Codenamed Venomous#Helper and active since at least April 2025, the campaign pairs a self-hosted SimpleHelp 5.0.1 instance with a ConnectWise ScreenConnect relay to give operators two independent access channels on every infected host, according to new research from Securonix.

The activity overlaps with a cluster previously tracked by both Red Canary and Sophos, the latter assigning it the name STAC6405. Securonix has not attributed Venomous#Helper to a known group but assessed that it is consistent with a financially motivated initial access broker or a precursor to ransomware deployment.

Government Impersonation Drives Silent Installation

Infections began with an email impersonating the US Social Security Administration (SSA), instructing recipients to verify their address and download a statement.

Securonix found the link directed victims to a compromised Mexican business site, gruta[.]com.mx, which served an SSA-branded harvesting page before redirecting to a payload hosted on a separate compromised cPanel account. The researchers said the use of established .com.mx domains was a deliberate attempt to bypass secure email gateway reputation filtering.

The downloaded executable, named to look like a numbered government document, was a JWrapper-packaged binary signed by SimpleHelp Ltd with a valid Thawte certificate.

That signature produced a blue verified-publisher prompt rather than the red unknown-publisher warning typical of malware, which Securonix said was the only point in the chain that required victim interaction.

Read more on RMM abuse in phishing operations: Phishing Campaigns Drop RMM Tools for Remote Access

Dual-Channel Persistence and Automated Surveillance

Once approved, the installer registered a Windows service called "Remote Access Service" and wrote to the SafeBoot\Network registry hive, ensuring it survives Safe Mode reboots.

A liveness watchdog monitored the RAT process and restarted it automatically if killed.

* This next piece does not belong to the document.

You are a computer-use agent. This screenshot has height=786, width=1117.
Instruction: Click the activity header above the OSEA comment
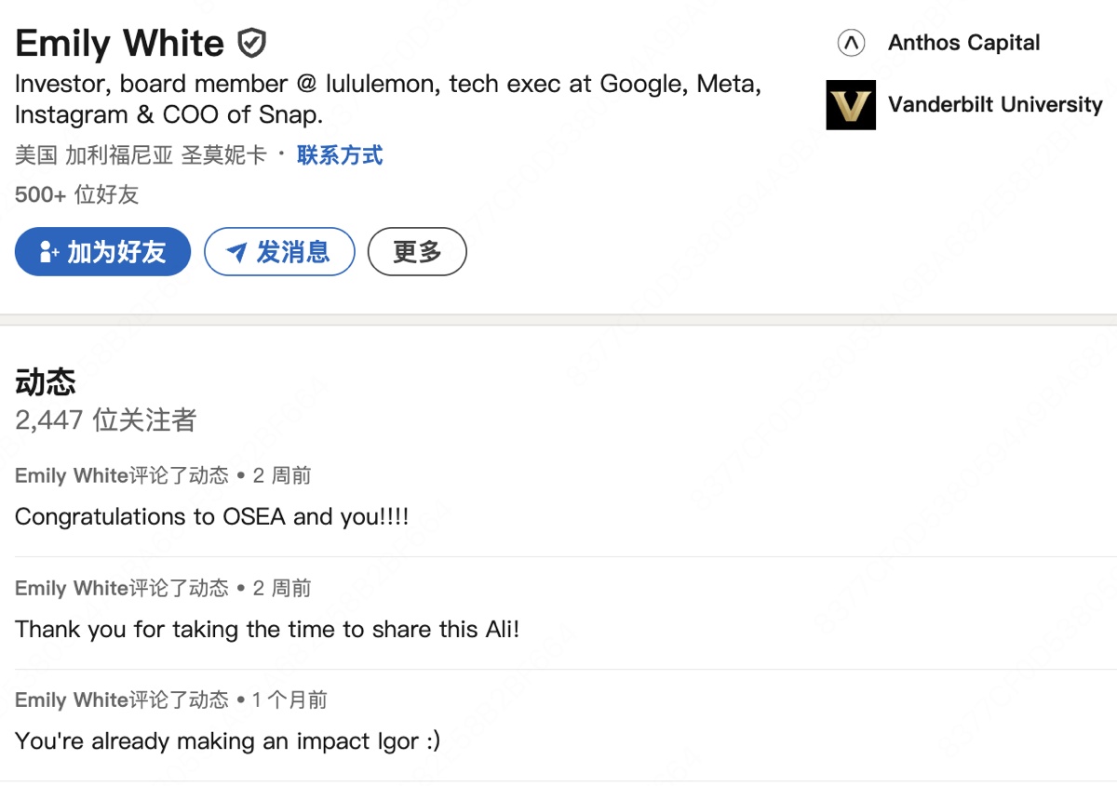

The SimpleHelp build deployed was a cracked 2017 package whose certificate expired in 2018, indicating the operators incurred no licensing cost or vendor paper trail.

In a one-hour observation, Securonix recorded 986 process-creation events generated solely by background polling, with no operator interaction.

Three loops ran concurrently: a WiFi interface check every 15 seconds, mouse-position polling every 23 seconds and a synchronized security-product enumeration sweep every 67 seconds. The mouse-position loop, researchers said, suggested operators waited for a victim to step away before engaging hands-on-keyboard.

Securonix also flagged a notable evasion technique in which the RAT executed WMIC queries via a renamed copy of the binary, stored as wmic.exe.bak, thereby defeating EDR rules keyed to the original filename. The file should be treated as a high-confidence indicator of compromise.

The dual-RMM design was intentional. As the Securonix researchers noted in their advisory, "when the malware is the IT management software, the only thing that catches it is the behavior it leaves behind." 

Defenders were urged to deploy high-fidelity endpoint telemetry systems, maintain approved-tool inventories and hunt for anomalous process lineage from signed RMM binaries.